In the food processing industry, maintaining precise temperature control during jar filling is essential to ensure product safety, quality, and shelf life. Whether dealing with sauces, beverages, or preserved foods, even slight temperature deviations can compromise hygiene standards and product integrity. At high production speeds—reaching up to 750 jars per minute—achieving consistent and accurate temperature monitoring becomes a complex task. Infrared temperature measurement provides a reliable, non-contact solution that enables real-time monitoring and efficient process control.

The Challenge of Temperature Control in High-Speed Jar Filling
Glass jars used in food production must undergo thorough cleaning and sterilization before filling. Typically, hot water is used to eliminate contaminants such as bacteria, yeast, and fungi. After sterilization, jars must be filled at precisely controlled temperatures to maintain product safety and quality.

However, the rapid movement of jars along conveyor systems makes accurate temperature measurement difficult. Traditional contact-based methods are unsuitable due to hygiene requirements and the risk of interfering with the process. Additionally, variations in temperature can occur due to environmental conditions or inconsistencies in upstream processes.

Failure to maintain proper temperature can lead to under-sterilization or overheating, both of which can negatively impact product quality and safety. In high-speed production environments, even minor deviations can result in significant product waste and reduced efficiency.

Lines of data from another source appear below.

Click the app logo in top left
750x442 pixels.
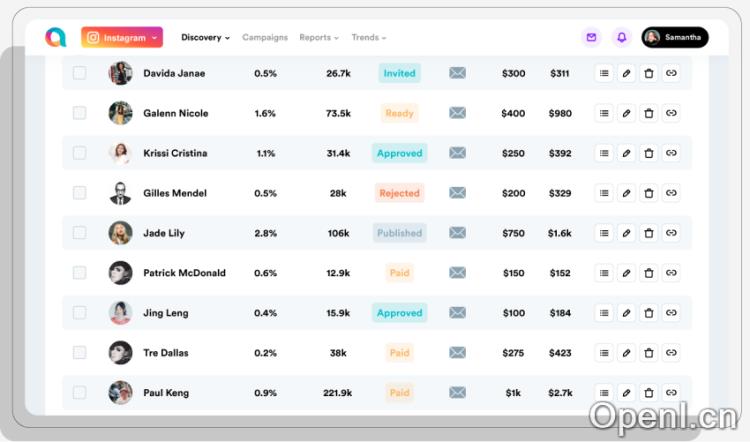tap(55, 37)
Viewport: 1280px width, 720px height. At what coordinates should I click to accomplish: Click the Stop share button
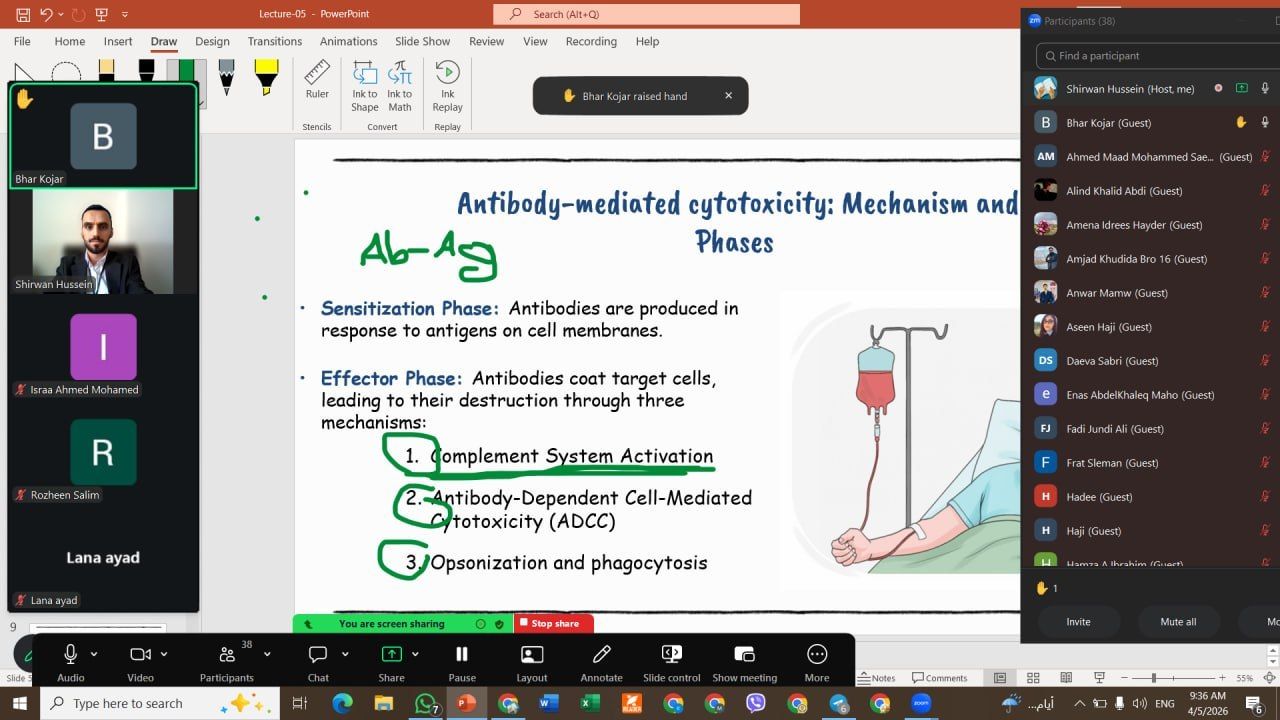[x=554, y=624]

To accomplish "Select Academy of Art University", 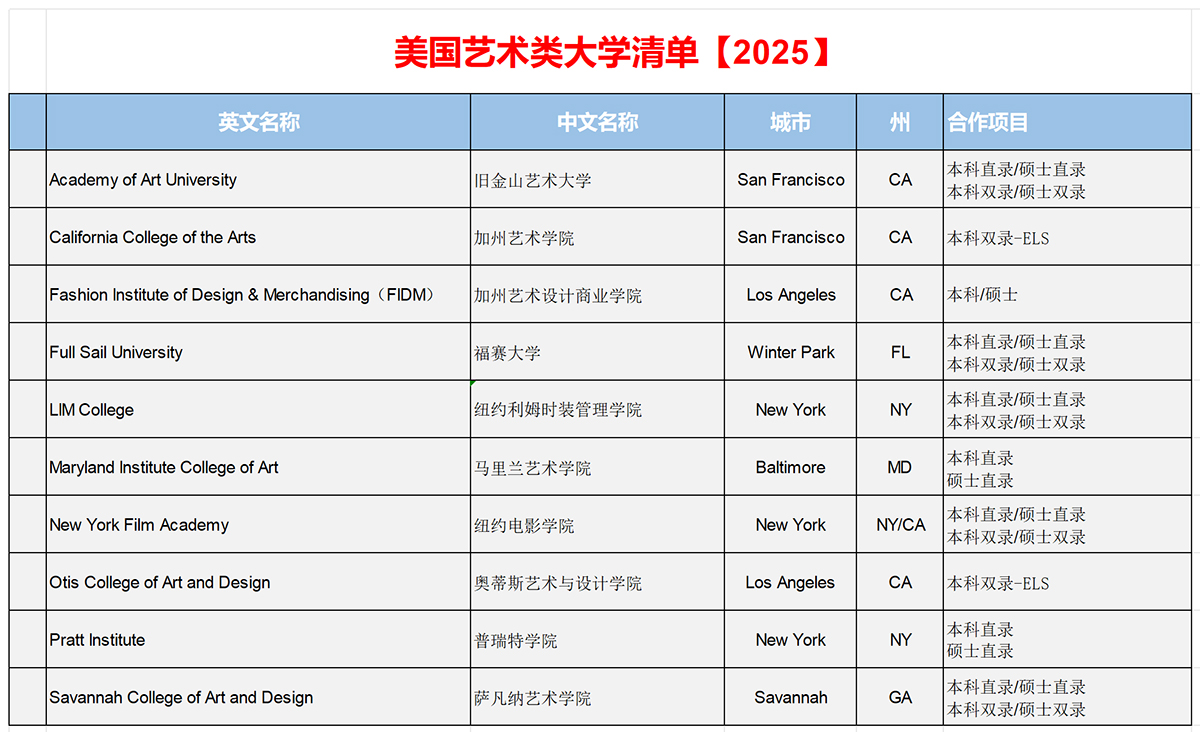I will [x=142, y=180].
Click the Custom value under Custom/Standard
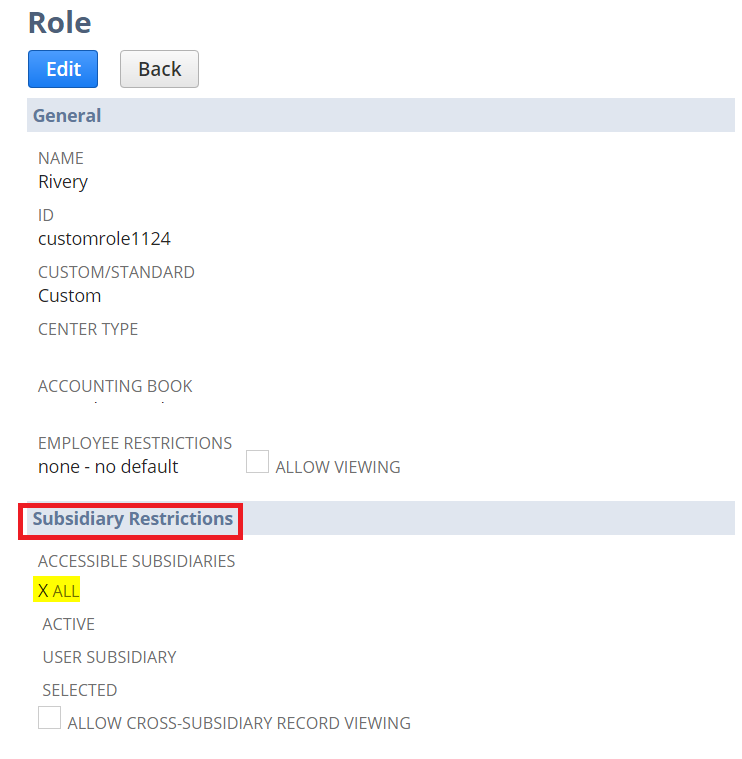742x759 pixels. tap(69, 295)
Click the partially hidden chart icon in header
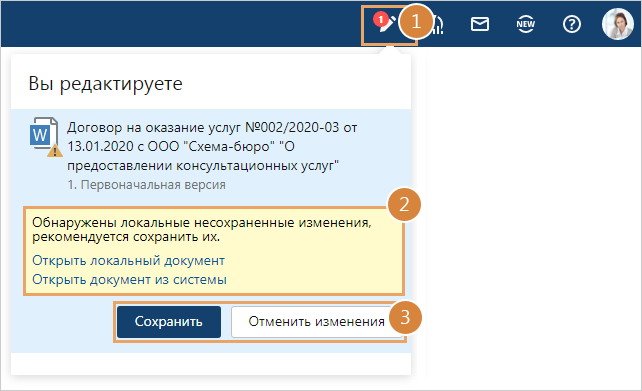The image size is (642, 391). [438, 25]
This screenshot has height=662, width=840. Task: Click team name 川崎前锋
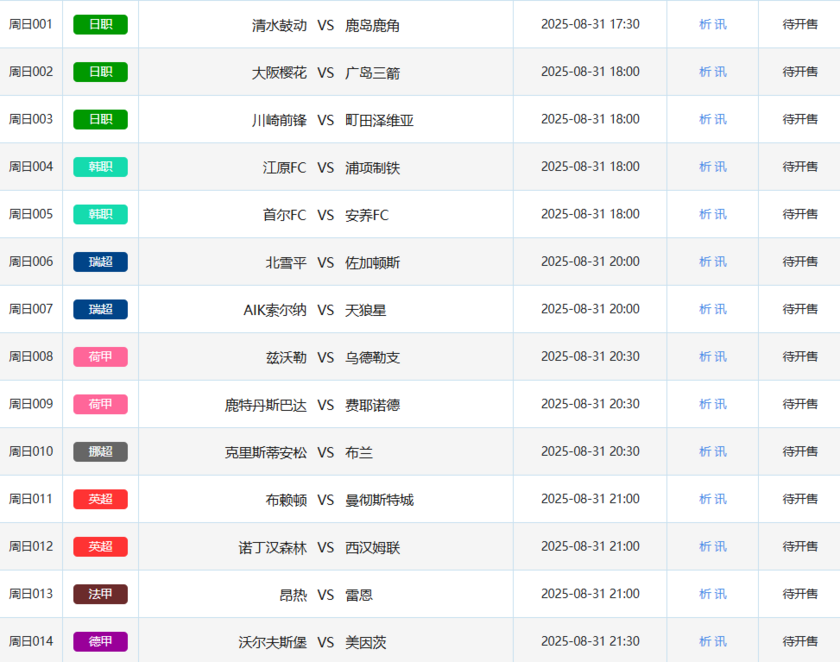click(279, 120)
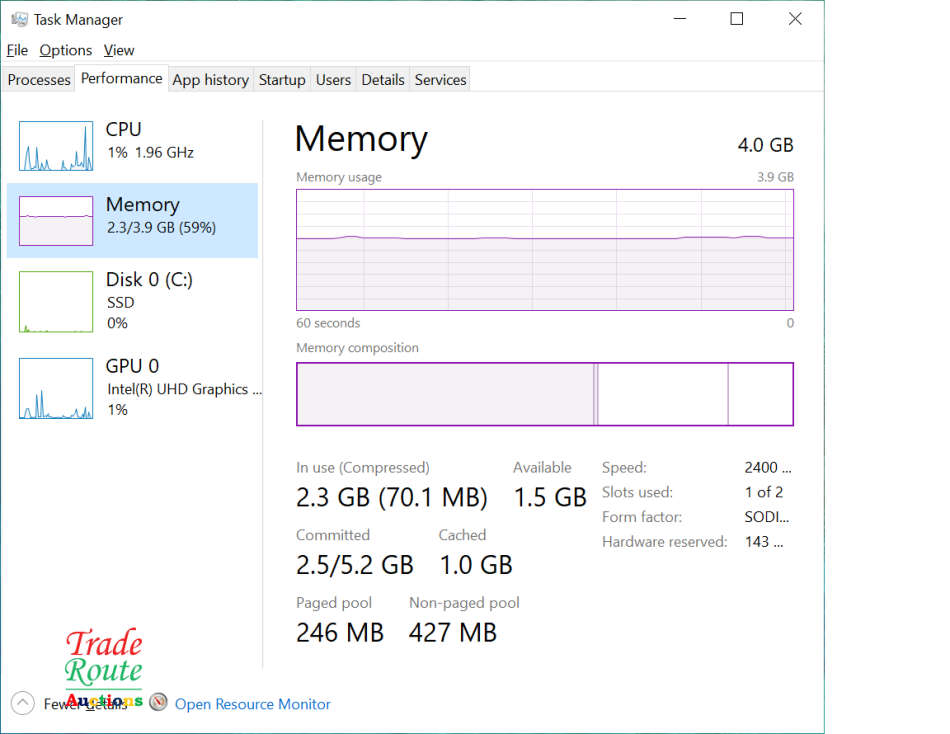Open the File menu
Image resolution: width=950 pixels, height=734 pixels.
[x=17, y=50]
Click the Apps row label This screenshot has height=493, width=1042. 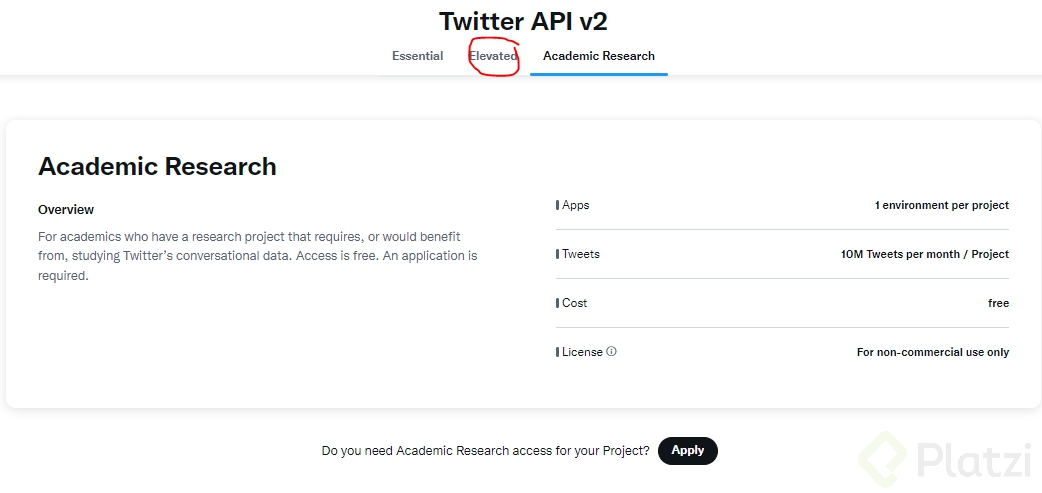(x=575, y=205)
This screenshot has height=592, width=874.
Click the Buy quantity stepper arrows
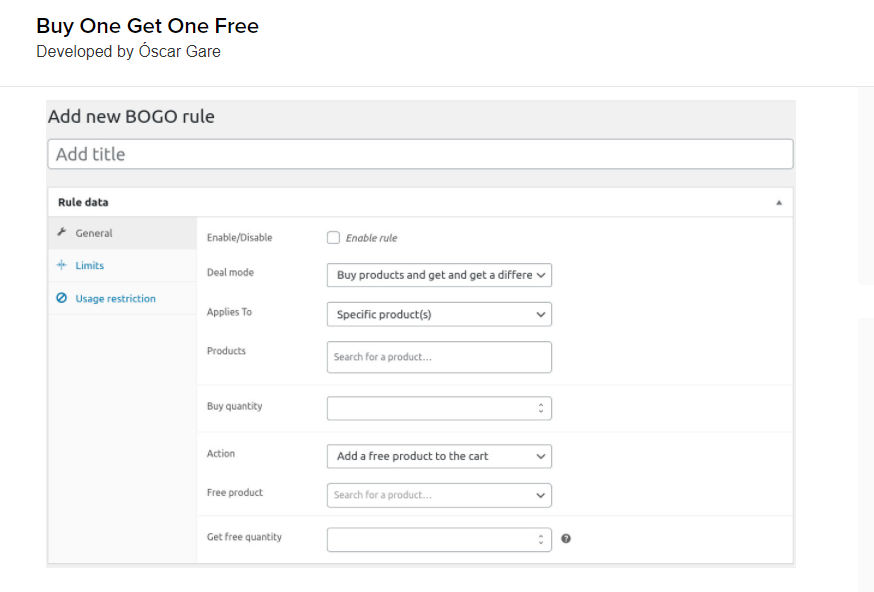pyautogui.click(x=541, y=408)
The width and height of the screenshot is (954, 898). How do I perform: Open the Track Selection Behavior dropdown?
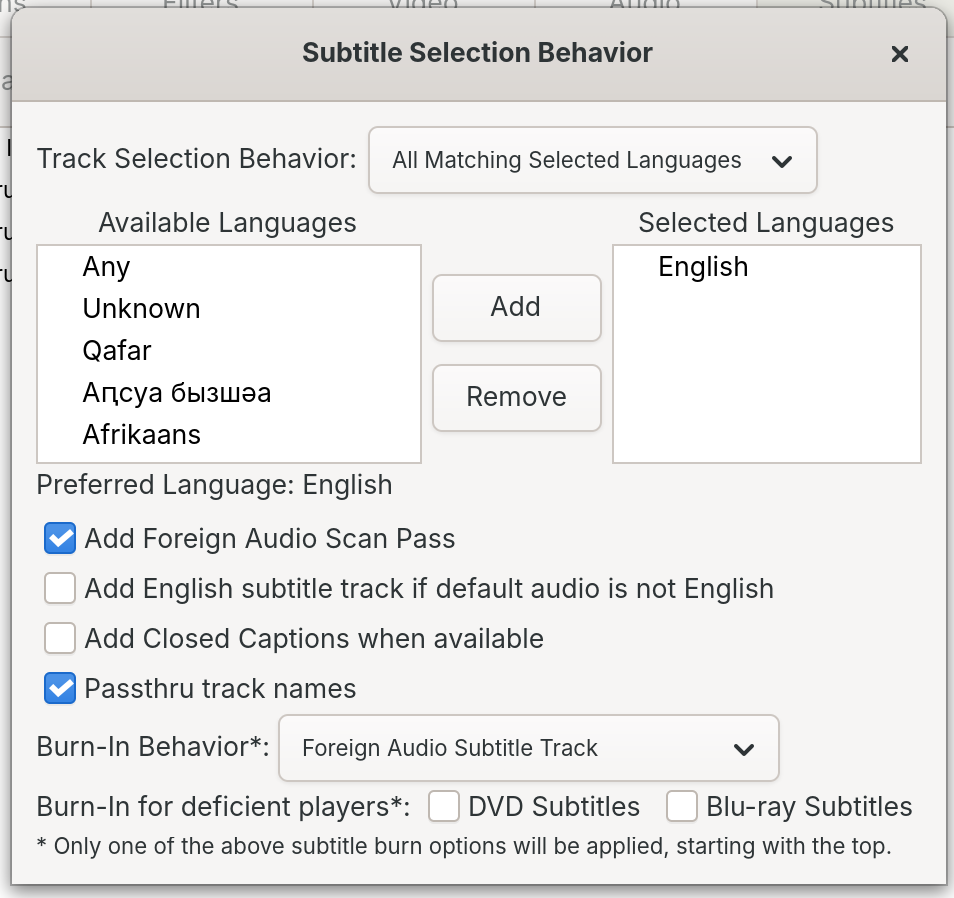[592, 160]
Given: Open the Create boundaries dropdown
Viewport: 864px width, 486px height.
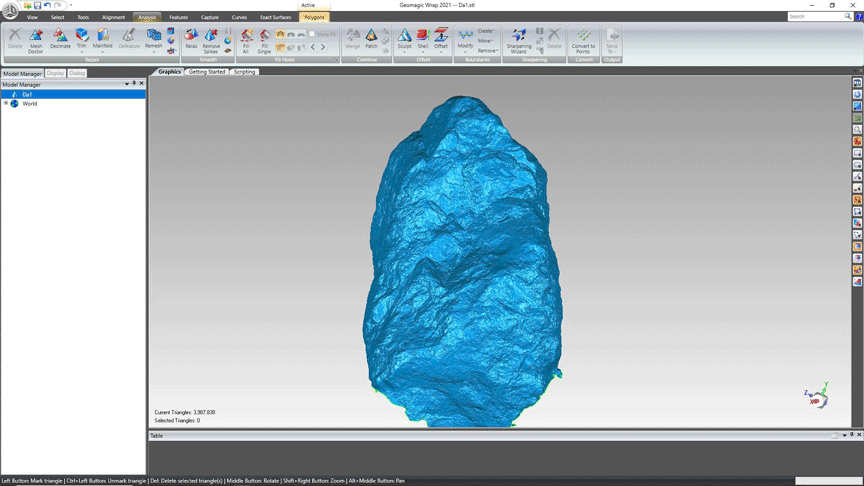Looking at the screenshot, I should click(x=486, y=31).
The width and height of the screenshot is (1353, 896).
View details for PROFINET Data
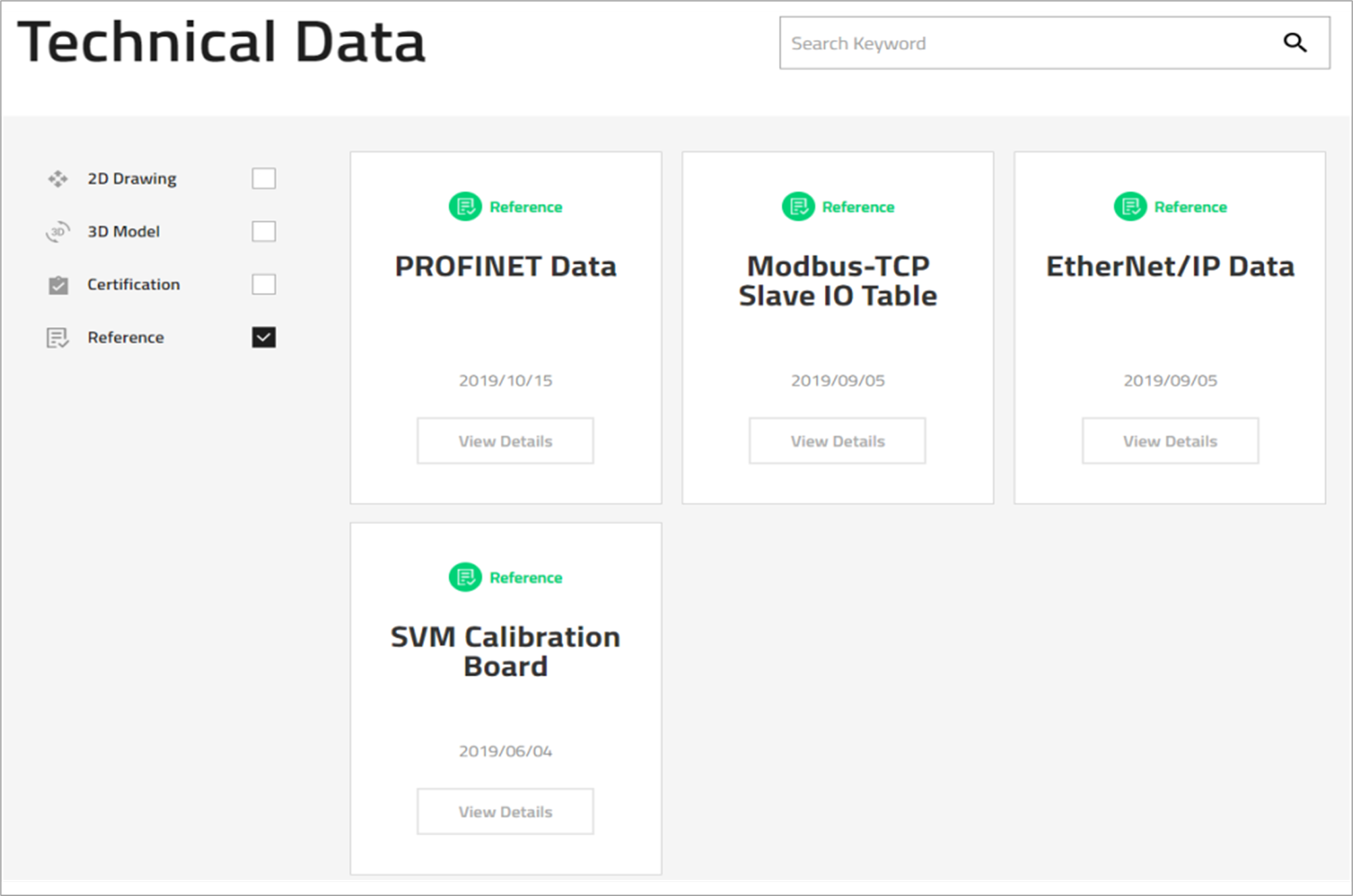pos(505,441)
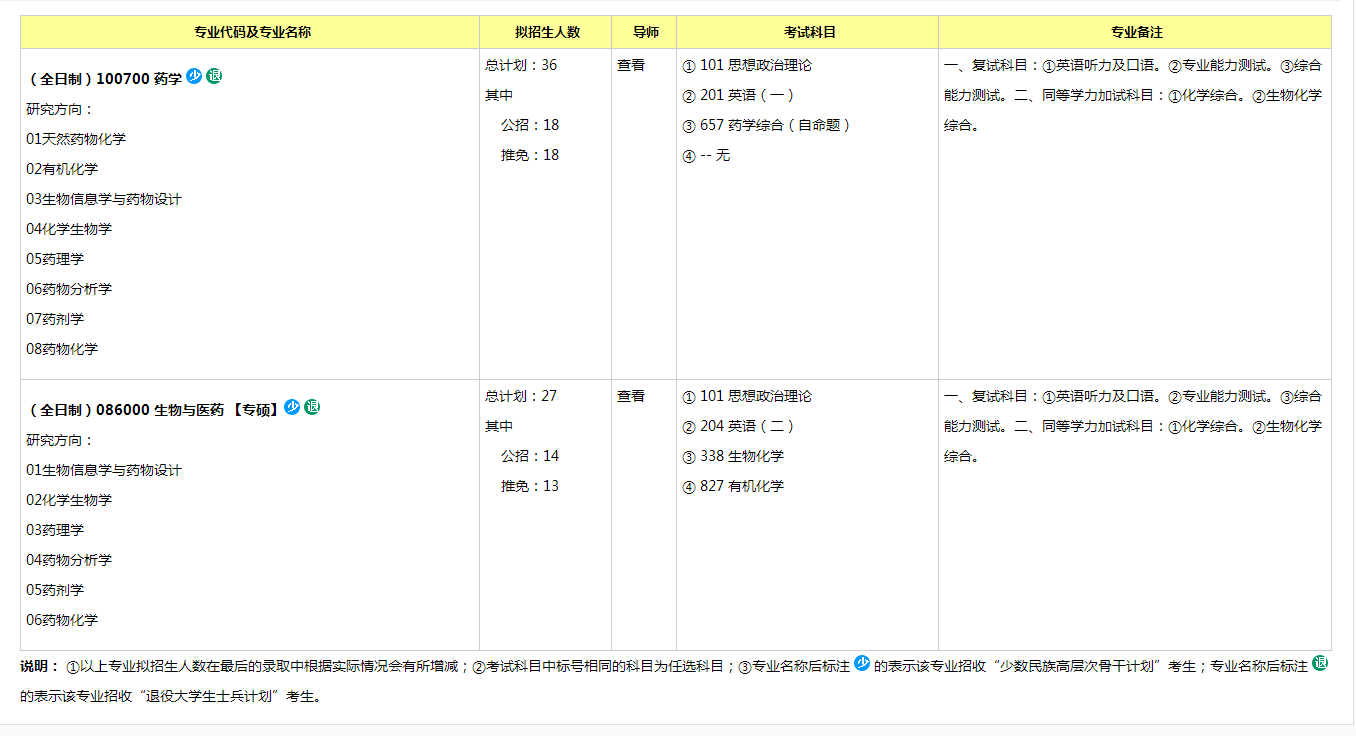The height and width of the screenshot is (736, 1356).
Task: Click the 086000 生物与医药【专硕】 program title
Action: click(x=154, y=409)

Infrared Monitoring as an Advanced Solution
Infrared temperature measurement offers a hygienic and efficient way to monitor jar temperatures without physical contact. By using infrared pyrometers, manufacturers can continuously track temperature conditions for each jar as it moves along the production line.

This approach enables real-time detection of temperature deviations, allowing operators to make immediate adjustments to maintain optimal conditions. In addition to temperature monitoring, integrated detection systems can count each jar, ensuring full traceability and process control.

The combination of temperature measurement and jar detection enhances production efficiency, reduces waste, and supports automated quality assurance processes.

Precision Measurement Using the Cavity Method
A key innovation in this application is the use of the cavity method for temperature measurement. By directing the infrared pyrometer into the opening of each jar, the system takes advantage of the cavity effect.

Inside the jar, infrared radiation reflects multiple times, increasing the effective emissivity and stabilizing the measurement. This results in highly accurate and consistent temperature readings compared to measurements taken on flat or reflective surfaces.

This method is particularly effective in food processing environments, where glass surfaces can otherwise lead to measurement inaccuracies. The cavity method ensures reliable data even at high speeds, enabling precise thermal monitoring of every jar.

High-Speed Monitoring with Optris CT 4M
The Optris CT 4M infrared pyrometer is ideally suited for this application. Designed for fast and precise measurements, it can accurately capture temperature data even when jars are moving at high speeds.

Positioned above the production line and aimed into each jar, the CT 4M measures temperature in real time. Its fast response time ensures that each jar is monitored individually, without missing critical temperature variations.

To enhance system reliability, a presence detection sensor is installed alongside the pyrometer. This sensor confirms the presence of each jar, ensuring that temperature measurements are only taken when a jar is correctly positioned.

The system outputs data via a 4–20 mA signal to a PLC, enabling precise control, real-time monitoring, and accurate counting of jars. This integration supports automated decision-making and improves overall production efficiency.

Real-Time Control and Process Optimization
By combining temperature measurement with jar detection, the system enables full control over the filling process. Operators can monitor temperature trends and respond immediately to any deviations.

If a jar exceeds predefined temperature limits, the system can trigger alarms or automatically adjust process parameters, such as conveyor speed or heating intensity. This ensures that every jar meets quality and safety requirements.

Real-time data also provides valuable insights into production performance, allowing manufacturers to optimize processes and improve efficiency over time.

Benefits of Infrared Monitoring in Jar Filling
Implementing infrared temperature monitoring in jar filling operations offers numerous advantages. It ensures consistent product quality by maintaining optimal filling temperatures for every jar.

The system minimizes waste by detecting temperature deviations early and enabling immediate corrective actions. It also improves production flow by combining temperature monitoring with accurate jar counting.

The use of the cavity method enhances measurement accuracy, ensuring stable and reliable data even in challenging conditions. Additionally, the non-contact nature of infrared technology supports hygienic operation and reduces the need for manual intervention.

The ease of integration and automation capabilities make this solution highly suitable for modern food production environments.

 

Infrared temperature monitoring, combined with advanced techniques such as the cavity method and solutions like the Optris CT 4M, provides a powerful and reliable approach to process control. By enabling real-time monitoring, accurate measurement, and automated response, this technology helps manufacturers optimize their operations and maintain the highest quality standards.

As production speeds continue to increase, infrared monitoring will remain an essential tool for ensuring efficiency, safety, and competitiveness in the food processing industry.